O Ministério da Saúde reforçou a vigilância epidemiológica em diversos distritos, especialmente na área patagônica. Equipes técnicas monitoram de perto as notificações e intensificaram as campanhas de orientação à população sobre os cuidados necessários para evitar o contágio.
Especialistas apontam que as mudanças climáticas desempenham papel central nesse cenário. O aumento das chuvas e das temperaturas eleva a disponibilidade de alimento para roedores, favorecendo a reprodução mais rápida desses animais e, consequentemente, ampliando a chance de contato humano com fezes e urina infectadas.
Transmissão e sintomas
O hantavírus é transmitido principalmente por meio da inalação de partículas virais presentes em urina, fezes e saliva de roedores infectados. Os primeiros sintomas surgem entre uma e quatro semanas após a exposição, incluindo febre alta, dor de cabeça intensa e dores musculares.

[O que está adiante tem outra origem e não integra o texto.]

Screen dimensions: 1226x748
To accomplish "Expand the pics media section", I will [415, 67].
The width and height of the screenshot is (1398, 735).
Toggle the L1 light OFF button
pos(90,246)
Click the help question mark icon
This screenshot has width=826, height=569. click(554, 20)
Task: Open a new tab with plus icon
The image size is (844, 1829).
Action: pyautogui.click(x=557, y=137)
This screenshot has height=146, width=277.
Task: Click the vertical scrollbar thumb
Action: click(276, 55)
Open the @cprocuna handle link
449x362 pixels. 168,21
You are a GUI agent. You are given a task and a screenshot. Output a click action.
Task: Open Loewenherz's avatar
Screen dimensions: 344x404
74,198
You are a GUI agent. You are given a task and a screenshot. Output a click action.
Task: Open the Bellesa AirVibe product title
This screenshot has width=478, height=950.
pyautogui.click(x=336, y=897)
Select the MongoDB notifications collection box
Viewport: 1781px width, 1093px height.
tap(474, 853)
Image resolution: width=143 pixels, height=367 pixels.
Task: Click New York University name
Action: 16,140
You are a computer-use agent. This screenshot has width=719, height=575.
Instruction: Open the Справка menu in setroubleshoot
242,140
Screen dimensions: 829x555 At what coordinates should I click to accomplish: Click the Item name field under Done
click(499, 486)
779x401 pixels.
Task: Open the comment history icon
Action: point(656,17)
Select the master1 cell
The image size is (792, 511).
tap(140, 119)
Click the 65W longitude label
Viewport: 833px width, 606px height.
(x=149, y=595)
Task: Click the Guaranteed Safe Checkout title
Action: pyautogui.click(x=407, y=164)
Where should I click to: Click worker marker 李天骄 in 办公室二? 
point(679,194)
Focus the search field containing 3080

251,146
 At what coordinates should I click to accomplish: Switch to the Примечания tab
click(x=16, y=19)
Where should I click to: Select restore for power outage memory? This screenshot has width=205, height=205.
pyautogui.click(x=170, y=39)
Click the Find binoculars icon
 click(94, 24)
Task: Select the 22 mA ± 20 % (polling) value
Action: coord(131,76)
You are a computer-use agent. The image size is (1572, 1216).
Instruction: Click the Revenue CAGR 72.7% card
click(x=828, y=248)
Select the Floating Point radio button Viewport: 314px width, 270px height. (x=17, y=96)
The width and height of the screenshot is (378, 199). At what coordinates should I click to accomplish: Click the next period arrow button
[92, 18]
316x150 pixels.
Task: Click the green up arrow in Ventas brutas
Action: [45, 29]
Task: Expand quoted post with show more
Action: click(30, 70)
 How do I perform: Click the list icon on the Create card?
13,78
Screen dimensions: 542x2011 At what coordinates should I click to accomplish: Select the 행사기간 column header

Com a progressão da infecção, o paciente pode apresentar falta de ar e insuficiência respiratória aguda, quadro conhecido como Síndrome Pulmonar por Hantavírus (SPH), que exige internação imediata em unidades de terapia intensiva.
Medidas de prevenção
Para reduzir o risco de infecção, as autoridades recomendam vedar frestas em casas e galpões, manter alimentos armazenados em recipientes herméticos e usar luvas e máscaras ao limpar áreas com possível presença de roedores. A eliminação apropriada de entulho e a conservação de ambientes secos e arejados também são ressaltadas.
Imagem: Wikimedia Commons
Não existe vacina para proteger contra o hantavírus, e o tratamento é de suporte, baseando-se na reposição de fluidos e no controle dos sintomas respiratórios. O diagnóstico precoce e a internação imediata são decisivos para reduzir a mortalidade.
O alerta sanitário permanece em vigor até o término da temporada de maior incidência, previsto para o final de outono, quando o Ministério da Saúde planeja divulgar novos boletins com as estatísticas atualizadas e eventuais recomendações adicionais.